This semester as a part of CSLP, I was able to provide service to not one but two organizations focused on alleviating food insecurity. The topic of food security is central to my international development concentration as a senior in SIS. I have a thirst for learning about food security under our largely politicized food system. I chose to couple my hours of community service with my current class, “Political Ecologies of Food and Agriculture” led by Professor Garrett Graddy-Lovelace for hands-on experience with the interplay between communities and their access to fresh and nutritious food.
There is much more behind the topic of food security than food and nutrition alone. Working with DC Central Kitchen and Bread for the City taught me to observe intersection. Race, gender, socioeconomic class, culture and generation are factors that contribute to whether or not several under-served communities, individuals and families are able to access quality foods. These overlaps span across political, economic and cultural lines. The overlapping nature of these factors is causative to why the issue of food insecurity remains harder and harder to tackle nationally and worldwide. Even more so, knowledge from within communities when putting our hands together to solve food insecurity can often go unrecognized. This semester I planned to challenge myself through service to seek knowledge and hear from the voices within. To see how communities are bridging the big gaps within food insecurity, to meet an even bigger community need.

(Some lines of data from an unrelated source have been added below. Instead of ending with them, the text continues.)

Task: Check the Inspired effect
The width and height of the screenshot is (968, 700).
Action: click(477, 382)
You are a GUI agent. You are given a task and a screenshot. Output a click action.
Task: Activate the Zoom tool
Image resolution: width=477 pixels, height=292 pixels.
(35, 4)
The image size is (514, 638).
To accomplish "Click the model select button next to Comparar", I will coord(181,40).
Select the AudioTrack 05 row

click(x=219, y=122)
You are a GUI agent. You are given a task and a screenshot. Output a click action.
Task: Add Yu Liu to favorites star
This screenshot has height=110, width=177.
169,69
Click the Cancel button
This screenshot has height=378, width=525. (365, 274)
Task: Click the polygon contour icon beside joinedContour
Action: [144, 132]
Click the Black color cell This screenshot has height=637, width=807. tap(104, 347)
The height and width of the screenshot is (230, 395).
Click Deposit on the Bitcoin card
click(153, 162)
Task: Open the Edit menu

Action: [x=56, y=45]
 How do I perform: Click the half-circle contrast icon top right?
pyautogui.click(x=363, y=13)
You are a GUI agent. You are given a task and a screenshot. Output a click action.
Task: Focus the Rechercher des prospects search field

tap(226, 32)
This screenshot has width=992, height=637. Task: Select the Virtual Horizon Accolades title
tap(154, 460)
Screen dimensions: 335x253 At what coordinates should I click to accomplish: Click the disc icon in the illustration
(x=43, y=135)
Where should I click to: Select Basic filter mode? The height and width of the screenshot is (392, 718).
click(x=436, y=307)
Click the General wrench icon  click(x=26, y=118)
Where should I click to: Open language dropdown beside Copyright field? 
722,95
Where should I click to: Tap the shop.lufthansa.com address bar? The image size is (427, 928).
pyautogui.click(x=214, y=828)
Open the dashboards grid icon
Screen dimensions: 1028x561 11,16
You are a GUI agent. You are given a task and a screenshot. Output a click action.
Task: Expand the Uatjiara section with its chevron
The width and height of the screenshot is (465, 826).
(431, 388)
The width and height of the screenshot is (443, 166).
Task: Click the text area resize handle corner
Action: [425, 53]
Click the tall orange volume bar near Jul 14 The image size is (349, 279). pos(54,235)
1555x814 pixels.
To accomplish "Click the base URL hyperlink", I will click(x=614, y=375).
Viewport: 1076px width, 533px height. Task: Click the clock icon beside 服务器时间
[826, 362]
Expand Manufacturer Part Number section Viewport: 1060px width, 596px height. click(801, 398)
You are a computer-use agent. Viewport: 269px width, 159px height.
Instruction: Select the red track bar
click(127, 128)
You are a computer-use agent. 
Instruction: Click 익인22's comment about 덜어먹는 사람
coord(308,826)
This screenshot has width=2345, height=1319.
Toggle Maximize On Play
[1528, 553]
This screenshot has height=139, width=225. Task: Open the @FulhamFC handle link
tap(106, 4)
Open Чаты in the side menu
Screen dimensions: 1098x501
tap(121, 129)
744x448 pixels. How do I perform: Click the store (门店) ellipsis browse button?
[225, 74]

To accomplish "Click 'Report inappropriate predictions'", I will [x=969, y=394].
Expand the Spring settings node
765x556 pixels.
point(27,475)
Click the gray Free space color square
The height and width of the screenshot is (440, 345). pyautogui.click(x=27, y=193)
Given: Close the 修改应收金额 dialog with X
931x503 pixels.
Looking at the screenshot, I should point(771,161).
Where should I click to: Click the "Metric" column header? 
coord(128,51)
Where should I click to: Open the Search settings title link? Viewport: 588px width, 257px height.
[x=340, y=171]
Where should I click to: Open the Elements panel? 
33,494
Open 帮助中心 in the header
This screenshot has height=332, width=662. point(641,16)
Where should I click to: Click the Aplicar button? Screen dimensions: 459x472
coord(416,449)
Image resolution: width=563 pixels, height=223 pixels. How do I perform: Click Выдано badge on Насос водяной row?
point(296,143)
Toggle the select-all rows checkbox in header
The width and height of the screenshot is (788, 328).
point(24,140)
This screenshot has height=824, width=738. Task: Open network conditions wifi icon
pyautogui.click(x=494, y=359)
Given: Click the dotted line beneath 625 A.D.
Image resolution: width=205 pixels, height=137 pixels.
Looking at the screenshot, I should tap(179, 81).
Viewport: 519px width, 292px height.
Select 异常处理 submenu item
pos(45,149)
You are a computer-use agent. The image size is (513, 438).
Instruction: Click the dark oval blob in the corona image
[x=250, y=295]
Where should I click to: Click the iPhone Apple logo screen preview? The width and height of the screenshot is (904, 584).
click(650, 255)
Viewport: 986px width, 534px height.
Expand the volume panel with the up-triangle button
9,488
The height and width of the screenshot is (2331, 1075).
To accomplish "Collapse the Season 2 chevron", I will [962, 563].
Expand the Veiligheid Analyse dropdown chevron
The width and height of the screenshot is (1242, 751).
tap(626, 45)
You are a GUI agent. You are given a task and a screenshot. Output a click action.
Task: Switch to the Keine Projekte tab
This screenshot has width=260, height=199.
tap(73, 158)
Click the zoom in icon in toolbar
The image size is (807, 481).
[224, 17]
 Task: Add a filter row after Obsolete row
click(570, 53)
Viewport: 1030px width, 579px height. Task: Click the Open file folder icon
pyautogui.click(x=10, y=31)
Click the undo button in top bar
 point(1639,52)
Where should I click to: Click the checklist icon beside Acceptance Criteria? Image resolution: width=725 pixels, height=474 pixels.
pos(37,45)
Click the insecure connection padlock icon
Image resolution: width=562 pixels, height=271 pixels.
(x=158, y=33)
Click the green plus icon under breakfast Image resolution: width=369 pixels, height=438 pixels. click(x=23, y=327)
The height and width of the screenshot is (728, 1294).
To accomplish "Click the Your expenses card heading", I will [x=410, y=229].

Bread for the City is a non-profit organization providing a range of services to vulnerable people through the pillars of: dignity, respect, service and justice. DC Central Kitchen is DC’s community kitchen that uses recycled food for meal distribution to shelters and other agencies citywide. Morning and afternoon food preps in the kitchen ranged from julienning sweet peppers to assembling tarter sauce packets in large bags for distribution to DCCK agencies. Though working in the kitchen did not provide an opportunity to communicate with community members, realizing the devotion to service among DCCK kitchen staff and chefs was inspiring. I received administrative perspective working with Bread for the City. Community justice and the need to empower voices from within encouraged me to propose to my BFC coordinator, a program to break barriers within food insecurity (race, gender, culture and class) through dialogue. This is to encourage people receiving service from BFC to share their ideas, knowledge and traditions with food as ways to bolster barriers often led as a result of being a program recipient. The program has reached fruition but will become official around May.
I truly believe it is out of my experience with CSLP, that the BFC initiative and my broader perspective on food security enhanced my study this semester. Both organizations are very dear to me. I will continue to provide my service by informing others about their critical role in our communities.